Bruce Lee developed an expression of martial arts that was personal to him called Jeet Kune Do (translated: Way of the Intercepting Fist). The art has as its symbolic representation what we call Bruce Lee’s Core Symbol (see below) and uses as its main tenet: “Using no way as way; having no limitation as limitation.”

The term Jeet Kune Do was coined and put into use in 1967 by Bruce Lee in an attempt to put a name to his martial expression. Lee wrestled with putting a name to his art as he constantly veered away from any type of crystallization (and thereby limitation) of its essence, however, the simple need to refer to it in some concrete way won out and Jeet Kune Do was born.
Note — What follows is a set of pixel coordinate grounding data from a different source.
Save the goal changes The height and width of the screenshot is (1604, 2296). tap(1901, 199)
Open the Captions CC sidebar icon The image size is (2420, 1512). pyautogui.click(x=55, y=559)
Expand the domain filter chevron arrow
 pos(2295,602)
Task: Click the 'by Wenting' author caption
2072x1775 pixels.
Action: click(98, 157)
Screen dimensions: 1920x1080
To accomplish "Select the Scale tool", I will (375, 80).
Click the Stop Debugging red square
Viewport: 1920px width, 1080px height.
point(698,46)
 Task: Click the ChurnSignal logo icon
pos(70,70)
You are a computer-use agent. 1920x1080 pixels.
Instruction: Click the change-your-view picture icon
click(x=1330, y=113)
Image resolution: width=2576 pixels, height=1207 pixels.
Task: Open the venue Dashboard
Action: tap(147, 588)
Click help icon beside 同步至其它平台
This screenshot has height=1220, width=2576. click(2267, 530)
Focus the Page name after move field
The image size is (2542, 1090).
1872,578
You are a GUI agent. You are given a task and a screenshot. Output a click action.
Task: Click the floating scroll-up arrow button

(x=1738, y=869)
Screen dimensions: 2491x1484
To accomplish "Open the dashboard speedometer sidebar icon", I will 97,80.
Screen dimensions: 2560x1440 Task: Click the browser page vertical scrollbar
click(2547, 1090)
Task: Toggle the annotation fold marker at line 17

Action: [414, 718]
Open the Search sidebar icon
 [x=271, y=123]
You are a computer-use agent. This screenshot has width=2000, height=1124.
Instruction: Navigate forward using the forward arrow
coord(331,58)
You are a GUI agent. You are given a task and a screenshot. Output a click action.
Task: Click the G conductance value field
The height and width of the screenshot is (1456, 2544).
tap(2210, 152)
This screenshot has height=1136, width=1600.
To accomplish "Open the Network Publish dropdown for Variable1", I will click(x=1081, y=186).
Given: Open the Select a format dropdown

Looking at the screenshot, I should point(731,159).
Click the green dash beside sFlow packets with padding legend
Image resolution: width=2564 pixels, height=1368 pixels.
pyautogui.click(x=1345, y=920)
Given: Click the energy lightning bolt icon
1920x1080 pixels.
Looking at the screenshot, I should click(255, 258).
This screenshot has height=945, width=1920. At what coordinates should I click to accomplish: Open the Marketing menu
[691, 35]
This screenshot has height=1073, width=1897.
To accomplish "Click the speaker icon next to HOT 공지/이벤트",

Bruce Lee studied Wing Chun, an empty hand form of kung fu under Sifu Yip Man and one of his top students, Wong Shun-Leung, in China before leaving for the United States in 1959. With this training, he developed an understanding of striking through centerline control (protecting the middle so opponents had to attack from the outside). What's more, he gained a dislike for flashy movements and an understanding of how to intercept an attack before it had even started (an unorthodox method of countering). Beyond Wing Chun, Lee also studied both western boxing and fencing.

After moving to America in 1964 (Seattle), Lee opened a martial arts school named the Lee Jun Fan Gung Fu Institute (literally Bruce Lee's Kung Fu Institute), where he taught Wing Chun with some modifications. However, things changed for him and martial arts in general in 1964 after he fought and defeated local Chinese martial arts master Wong Jack Man in less than three minutes in a challenge match. Despite his victory, Lee was disappointed, believing that he had not fought to his potential because of the limits his style of fighting had placed on him. Eventually, this led to the formulation of a martial arts philosophy without limits, one that did not force practitioners to adopt only one style or way of doing things. This new philosophy would eventually allow Lee to incorporate boxing, Wing Chun, grappling, and even fencing into his training.